--- START OF INFORMATION SUPPLIED ---

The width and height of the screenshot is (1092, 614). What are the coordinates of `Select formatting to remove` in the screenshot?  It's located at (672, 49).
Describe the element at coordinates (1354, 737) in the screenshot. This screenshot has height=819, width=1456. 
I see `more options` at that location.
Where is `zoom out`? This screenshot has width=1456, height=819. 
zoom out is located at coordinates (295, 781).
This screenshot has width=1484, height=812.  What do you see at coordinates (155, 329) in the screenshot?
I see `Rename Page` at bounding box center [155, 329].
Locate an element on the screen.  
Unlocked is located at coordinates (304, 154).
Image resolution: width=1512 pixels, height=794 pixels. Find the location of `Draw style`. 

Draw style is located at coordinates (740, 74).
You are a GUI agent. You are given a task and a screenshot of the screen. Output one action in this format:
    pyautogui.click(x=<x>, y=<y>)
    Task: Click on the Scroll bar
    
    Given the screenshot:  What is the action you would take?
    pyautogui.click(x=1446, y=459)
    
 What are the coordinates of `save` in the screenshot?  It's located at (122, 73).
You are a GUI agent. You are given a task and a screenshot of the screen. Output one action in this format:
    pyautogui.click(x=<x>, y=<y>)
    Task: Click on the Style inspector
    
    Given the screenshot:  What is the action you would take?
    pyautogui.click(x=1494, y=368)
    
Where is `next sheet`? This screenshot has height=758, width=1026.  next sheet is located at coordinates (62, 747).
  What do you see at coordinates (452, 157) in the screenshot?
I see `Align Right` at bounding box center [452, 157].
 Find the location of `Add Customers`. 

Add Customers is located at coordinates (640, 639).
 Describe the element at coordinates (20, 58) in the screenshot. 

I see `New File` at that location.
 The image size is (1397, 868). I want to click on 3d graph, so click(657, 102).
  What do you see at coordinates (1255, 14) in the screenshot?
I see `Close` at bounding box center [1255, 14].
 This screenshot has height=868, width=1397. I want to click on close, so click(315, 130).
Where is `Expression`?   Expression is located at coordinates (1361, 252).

--- END OF INFORMATION SUPPLIED ---

TASK INSTRUCTIONS: Please return each line of the material above that contains the word "What". Case counts.

WORKED SOLUTION:
The width and height of the screenshot is (1092, 614). What are the coordinates of `Select formatting to remove` in the screenshot?  It's located at (672, 49).
This screenshot has width=1484, height=812.  What do you see at coordinates (155, 329) in the screenshot?
    Given the screenshot:  What is the action you would take?
 What are the coordinates of `save` in the screenshot?  It's located at (122, 73).
    Given the screenshot:  What is the action you would take?
  What do you see at coordinates (452, 157) in the screenshot?
  What do you see at coordinates (1255, 14) in the screenshot?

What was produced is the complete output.